Dusignathus Temporal range: Miocene to Pliocene, 11.6–3.6 Ma PreꞒ Ꞓ O S D C P T J K Pg N

Scientific classification
- Kingdom: Animalia
- Phylum: Chordata
- Class: Mammalia
- Order: Carnivora
- Parvorder: Pinnipedia
- Family: Odobenidae
- Genus: †Dusignathus Kellogg, 1927
- Type species: Dusignathus santacruzensis
- Species: D. santacruzensis Kellogg, 1927 ; D. seftoni Deméré, 1994 ;

= Dusignathus =

Extinct genus of walruses

Dusignathus is an extinct genus of walrus belonging to the family Odobenidae. The genus name means "jaw of the setting sun," a reference to its occurrence on the west coast of North America. Unlike the modern walrus, which bears tusks only on the upper jaw, Dusignathus possessed enlarged canine tusks on both the upper and lower jaws, a trait shared with its close relative Gomphotaria and characteristic of the subfamily Dusignathinae.

== Discovery and naming ==
The genus was first described by Remington Kellogg in 1927, based on fossil material from Santa Cruz California. The holotype of the type species, D. santacruzensis, consists of a fragmentary skull and a well-preserved pair of mandibles collected from a cliff near the wharf.
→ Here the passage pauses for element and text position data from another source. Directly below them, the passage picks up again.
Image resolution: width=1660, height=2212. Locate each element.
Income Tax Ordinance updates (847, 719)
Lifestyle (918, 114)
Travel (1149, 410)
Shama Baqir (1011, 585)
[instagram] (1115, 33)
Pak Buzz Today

The type locality was later clarified to the Purisima Formation by Mitchell (1962).

A second species, D. seftoni, was named by Thomas Deméré in 1994 from specimens recovered during a paleontological mitigation project in southern California, including an immature skull, a large mandible, and several postcranial elements from the Pliocene San Diego Formation.

== Fossil record ==
Fossils of Dusignathus have been found along the West Coast from California to Isla de Cedros in Mexico. D. santacruzensis is represented by eight collections and D. seftoni by three collections in the Paleobiology Database.